Required action >> Although the records contain pictures, print none of them; print exactly the lines from the one with "Task: Open the Instagram profile link icon" through the last line.

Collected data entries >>
⟨

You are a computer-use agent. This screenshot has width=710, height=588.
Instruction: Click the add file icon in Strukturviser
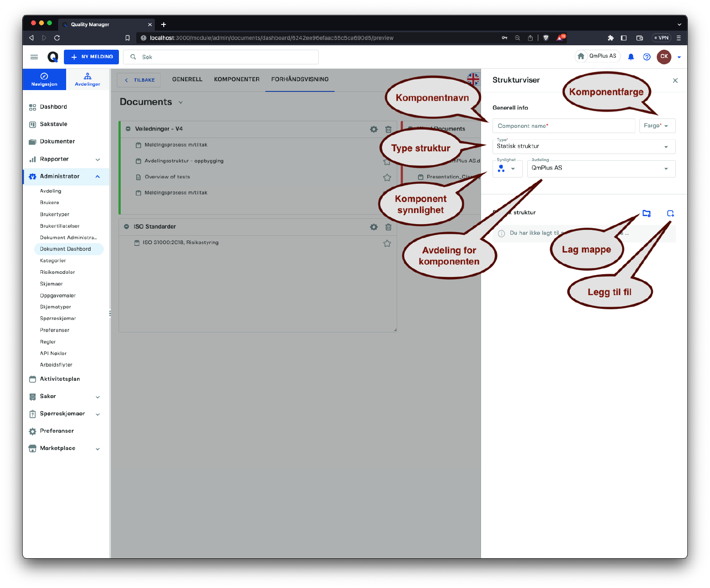[670, 213]
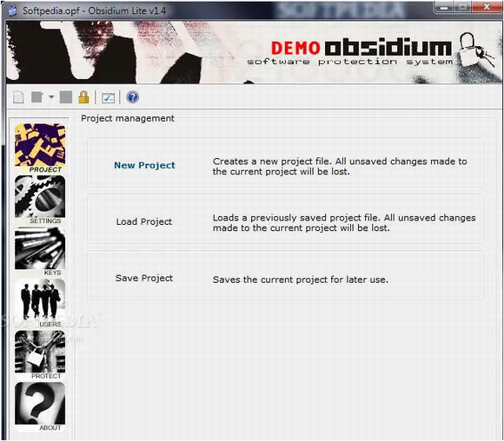This screenshot has height=441, width=504.
Task: Click the Obsidium logo in banner
Action: (388, 48)
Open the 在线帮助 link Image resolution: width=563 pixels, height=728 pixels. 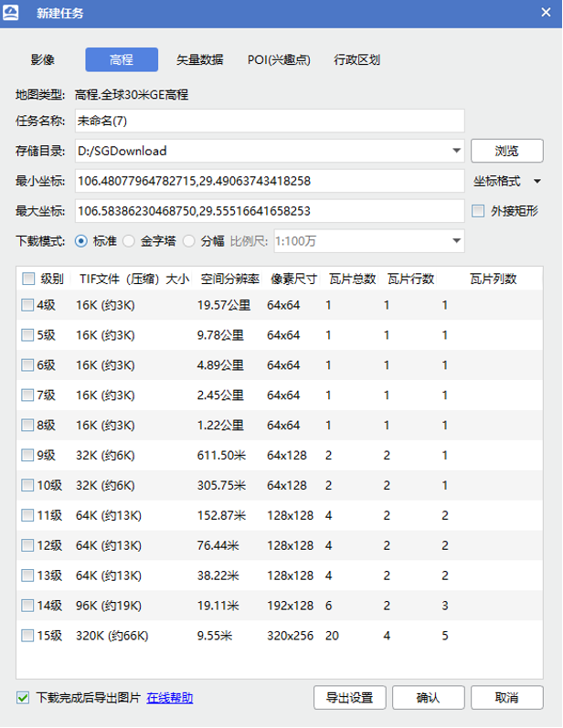click(x=170, y=698)
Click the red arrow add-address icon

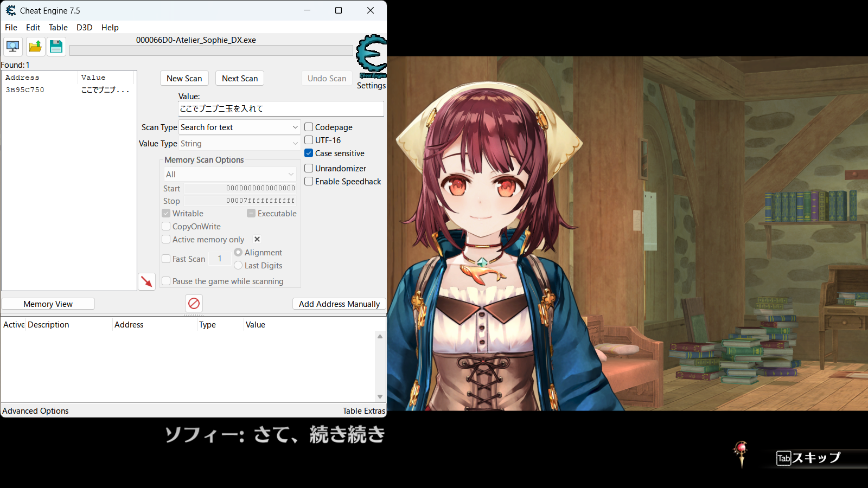(x=146, y=281)
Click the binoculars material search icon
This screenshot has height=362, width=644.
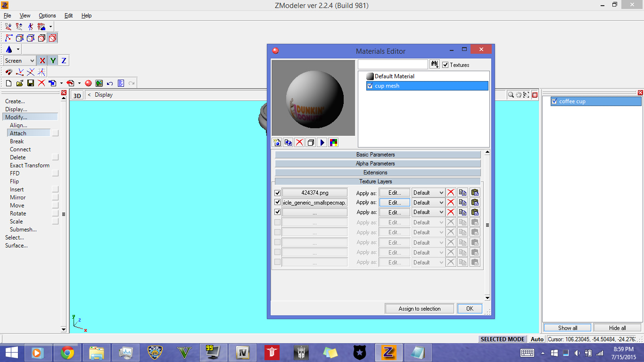tap(435, 65)
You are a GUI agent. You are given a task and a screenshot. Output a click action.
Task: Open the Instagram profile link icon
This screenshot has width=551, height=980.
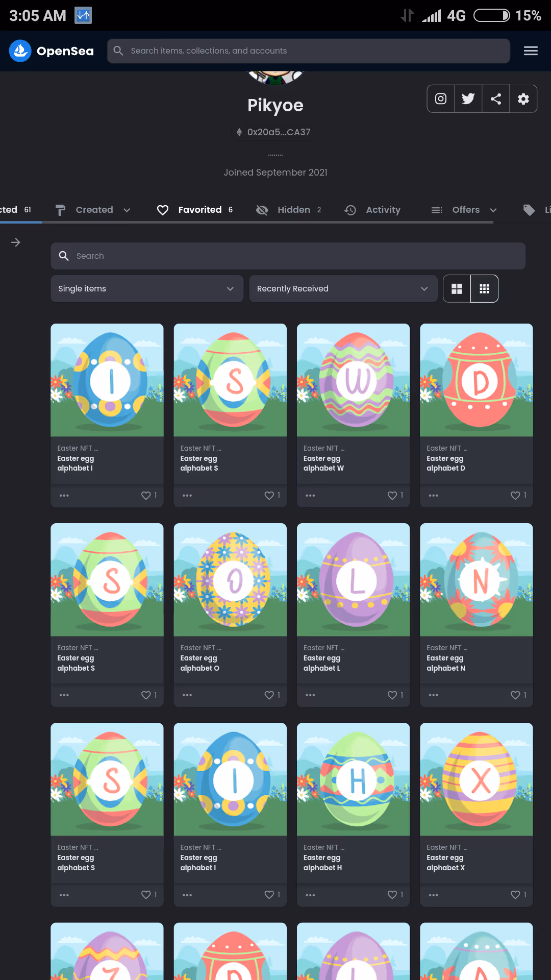tap(441, 99)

⟩

Written solution >>
Task: Open the Instagram profile link icon
This screenshot has width=551, height=980.
tap(441, 99)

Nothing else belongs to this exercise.